** WORKING DATA follows **

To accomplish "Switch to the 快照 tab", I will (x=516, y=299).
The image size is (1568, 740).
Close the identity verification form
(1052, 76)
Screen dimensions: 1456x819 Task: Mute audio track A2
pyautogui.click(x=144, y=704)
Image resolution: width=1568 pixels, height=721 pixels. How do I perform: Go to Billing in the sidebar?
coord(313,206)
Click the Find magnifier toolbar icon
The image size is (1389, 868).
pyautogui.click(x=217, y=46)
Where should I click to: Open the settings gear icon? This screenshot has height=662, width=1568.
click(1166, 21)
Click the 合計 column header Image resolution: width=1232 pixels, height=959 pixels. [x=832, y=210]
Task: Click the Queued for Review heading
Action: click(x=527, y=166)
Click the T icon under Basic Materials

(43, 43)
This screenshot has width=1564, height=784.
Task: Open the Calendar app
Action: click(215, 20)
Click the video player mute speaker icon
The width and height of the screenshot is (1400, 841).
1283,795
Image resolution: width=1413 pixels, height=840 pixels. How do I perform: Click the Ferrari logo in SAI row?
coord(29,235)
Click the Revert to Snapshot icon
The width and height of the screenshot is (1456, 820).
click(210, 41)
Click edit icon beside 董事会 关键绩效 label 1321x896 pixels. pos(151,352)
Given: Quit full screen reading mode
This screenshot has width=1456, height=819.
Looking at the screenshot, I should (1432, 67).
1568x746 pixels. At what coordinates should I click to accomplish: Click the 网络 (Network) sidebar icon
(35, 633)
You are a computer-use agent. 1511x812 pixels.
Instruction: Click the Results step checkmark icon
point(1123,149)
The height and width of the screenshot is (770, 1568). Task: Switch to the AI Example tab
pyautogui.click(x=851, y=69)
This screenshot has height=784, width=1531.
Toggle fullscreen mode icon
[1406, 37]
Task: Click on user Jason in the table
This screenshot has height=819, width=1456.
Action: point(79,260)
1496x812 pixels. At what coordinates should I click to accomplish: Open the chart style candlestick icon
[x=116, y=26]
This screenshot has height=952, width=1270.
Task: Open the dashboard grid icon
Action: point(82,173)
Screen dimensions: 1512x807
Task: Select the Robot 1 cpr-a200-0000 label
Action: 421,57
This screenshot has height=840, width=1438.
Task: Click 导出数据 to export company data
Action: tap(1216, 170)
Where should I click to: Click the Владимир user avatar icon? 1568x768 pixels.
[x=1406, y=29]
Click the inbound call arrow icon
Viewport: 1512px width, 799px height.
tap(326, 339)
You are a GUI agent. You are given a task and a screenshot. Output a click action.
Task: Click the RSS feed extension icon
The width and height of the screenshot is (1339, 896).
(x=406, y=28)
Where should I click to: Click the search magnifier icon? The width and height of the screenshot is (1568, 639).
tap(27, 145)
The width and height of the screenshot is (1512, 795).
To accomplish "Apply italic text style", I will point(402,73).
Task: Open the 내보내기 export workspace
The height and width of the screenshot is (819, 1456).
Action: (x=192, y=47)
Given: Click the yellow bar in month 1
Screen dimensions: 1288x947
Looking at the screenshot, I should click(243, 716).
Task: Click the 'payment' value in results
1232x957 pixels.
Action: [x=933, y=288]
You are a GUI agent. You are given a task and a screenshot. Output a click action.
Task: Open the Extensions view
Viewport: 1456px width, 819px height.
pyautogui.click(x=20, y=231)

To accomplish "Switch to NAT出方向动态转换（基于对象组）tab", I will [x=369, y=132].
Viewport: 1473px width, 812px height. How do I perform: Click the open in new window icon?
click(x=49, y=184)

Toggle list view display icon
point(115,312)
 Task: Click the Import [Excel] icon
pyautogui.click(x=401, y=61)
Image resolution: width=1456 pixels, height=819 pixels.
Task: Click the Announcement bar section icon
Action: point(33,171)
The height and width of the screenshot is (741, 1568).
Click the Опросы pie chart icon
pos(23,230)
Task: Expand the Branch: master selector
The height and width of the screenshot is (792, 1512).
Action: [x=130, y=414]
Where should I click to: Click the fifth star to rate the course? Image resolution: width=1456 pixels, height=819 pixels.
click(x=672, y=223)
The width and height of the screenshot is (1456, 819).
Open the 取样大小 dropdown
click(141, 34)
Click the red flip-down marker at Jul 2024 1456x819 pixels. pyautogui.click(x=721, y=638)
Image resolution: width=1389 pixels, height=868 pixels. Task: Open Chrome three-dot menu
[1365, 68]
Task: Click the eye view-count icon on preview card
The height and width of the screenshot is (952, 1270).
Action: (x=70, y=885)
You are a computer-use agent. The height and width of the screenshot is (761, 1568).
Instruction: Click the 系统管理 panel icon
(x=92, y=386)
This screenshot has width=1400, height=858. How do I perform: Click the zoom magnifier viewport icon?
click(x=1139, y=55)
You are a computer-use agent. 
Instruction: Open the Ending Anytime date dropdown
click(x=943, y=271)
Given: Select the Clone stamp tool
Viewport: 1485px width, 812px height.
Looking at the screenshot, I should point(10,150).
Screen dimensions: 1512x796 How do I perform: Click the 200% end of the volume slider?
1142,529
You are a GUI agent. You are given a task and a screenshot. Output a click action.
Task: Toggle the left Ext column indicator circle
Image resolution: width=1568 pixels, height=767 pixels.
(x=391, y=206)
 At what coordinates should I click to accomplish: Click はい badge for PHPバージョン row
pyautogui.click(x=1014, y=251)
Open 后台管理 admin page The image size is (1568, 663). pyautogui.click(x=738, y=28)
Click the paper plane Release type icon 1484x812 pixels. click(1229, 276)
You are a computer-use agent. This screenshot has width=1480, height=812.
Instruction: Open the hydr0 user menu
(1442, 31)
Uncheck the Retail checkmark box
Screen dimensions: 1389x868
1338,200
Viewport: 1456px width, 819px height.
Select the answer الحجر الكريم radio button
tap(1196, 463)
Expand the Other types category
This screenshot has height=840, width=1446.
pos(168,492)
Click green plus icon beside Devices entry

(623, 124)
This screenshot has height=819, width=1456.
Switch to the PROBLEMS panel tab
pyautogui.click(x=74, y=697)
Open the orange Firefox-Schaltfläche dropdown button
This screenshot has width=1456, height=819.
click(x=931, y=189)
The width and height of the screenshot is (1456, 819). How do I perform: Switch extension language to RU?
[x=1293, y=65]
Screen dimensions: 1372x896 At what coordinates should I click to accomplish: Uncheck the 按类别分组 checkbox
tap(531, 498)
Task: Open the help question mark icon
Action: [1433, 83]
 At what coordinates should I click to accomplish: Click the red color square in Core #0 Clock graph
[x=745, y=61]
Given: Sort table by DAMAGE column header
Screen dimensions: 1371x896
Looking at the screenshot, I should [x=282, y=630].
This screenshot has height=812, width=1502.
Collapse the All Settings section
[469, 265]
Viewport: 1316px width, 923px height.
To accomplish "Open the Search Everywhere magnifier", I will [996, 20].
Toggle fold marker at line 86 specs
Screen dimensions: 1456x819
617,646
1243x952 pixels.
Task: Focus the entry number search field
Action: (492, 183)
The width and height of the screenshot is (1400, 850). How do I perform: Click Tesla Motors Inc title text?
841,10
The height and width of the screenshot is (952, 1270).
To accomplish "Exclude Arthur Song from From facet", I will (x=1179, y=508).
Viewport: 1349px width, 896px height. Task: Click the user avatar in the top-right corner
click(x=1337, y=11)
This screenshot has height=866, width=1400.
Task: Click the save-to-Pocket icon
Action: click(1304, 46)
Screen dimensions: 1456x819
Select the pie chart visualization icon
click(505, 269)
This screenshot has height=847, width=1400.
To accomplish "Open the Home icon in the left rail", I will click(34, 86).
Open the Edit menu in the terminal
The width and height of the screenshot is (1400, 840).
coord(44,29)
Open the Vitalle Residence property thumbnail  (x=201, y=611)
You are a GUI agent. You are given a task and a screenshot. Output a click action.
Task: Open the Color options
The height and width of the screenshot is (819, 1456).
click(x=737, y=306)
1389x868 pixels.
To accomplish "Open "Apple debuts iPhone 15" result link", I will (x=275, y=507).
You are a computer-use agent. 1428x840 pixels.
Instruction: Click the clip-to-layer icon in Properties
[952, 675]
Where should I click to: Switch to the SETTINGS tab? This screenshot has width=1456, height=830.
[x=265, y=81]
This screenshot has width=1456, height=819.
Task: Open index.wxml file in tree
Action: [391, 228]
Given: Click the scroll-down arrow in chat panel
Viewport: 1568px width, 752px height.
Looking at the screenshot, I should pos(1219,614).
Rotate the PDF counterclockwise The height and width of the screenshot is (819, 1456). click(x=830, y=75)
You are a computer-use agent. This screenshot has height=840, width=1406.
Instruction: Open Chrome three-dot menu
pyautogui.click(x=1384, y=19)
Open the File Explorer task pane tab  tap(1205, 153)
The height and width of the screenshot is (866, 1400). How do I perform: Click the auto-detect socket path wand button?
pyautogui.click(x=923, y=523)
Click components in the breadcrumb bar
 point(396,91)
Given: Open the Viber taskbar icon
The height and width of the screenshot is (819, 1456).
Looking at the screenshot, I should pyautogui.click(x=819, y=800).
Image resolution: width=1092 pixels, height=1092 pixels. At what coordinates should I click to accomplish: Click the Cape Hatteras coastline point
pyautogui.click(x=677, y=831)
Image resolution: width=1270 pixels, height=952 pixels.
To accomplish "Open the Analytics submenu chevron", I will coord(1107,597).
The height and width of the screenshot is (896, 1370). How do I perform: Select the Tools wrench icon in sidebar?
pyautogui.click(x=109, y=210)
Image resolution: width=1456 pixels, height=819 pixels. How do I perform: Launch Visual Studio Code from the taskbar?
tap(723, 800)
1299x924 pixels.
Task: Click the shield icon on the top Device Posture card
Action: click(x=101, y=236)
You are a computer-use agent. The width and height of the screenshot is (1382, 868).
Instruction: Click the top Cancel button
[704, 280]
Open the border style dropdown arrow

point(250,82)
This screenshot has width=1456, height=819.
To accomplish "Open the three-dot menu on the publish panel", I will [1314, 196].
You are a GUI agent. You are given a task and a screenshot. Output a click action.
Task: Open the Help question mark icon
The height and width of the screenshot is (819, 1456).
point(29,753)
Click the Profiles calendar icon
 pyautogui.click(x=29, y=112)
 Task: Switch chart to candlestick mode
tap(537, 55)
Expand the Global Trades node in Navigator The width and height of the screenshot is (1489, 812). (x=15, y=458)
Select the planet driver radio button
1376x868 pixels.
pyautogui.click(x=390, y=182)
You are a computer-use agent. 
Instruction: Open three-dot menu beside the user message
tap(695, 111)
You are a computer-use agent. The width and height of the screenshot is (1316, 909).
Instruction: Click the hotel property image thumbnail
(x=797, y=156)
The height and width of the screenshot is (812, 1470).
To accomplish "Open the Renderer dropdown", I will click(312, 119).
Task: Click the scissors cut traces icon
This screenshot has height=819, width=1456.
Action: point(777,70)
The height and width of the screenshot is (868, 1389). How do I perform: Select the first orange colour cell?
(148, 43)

** End of WORKING DATA **

• TASK TO COMPLETE
How many lines of these entries contain "table"? Answer with the number and nothing else.

• SOLUTION TO THE EXERCISE
2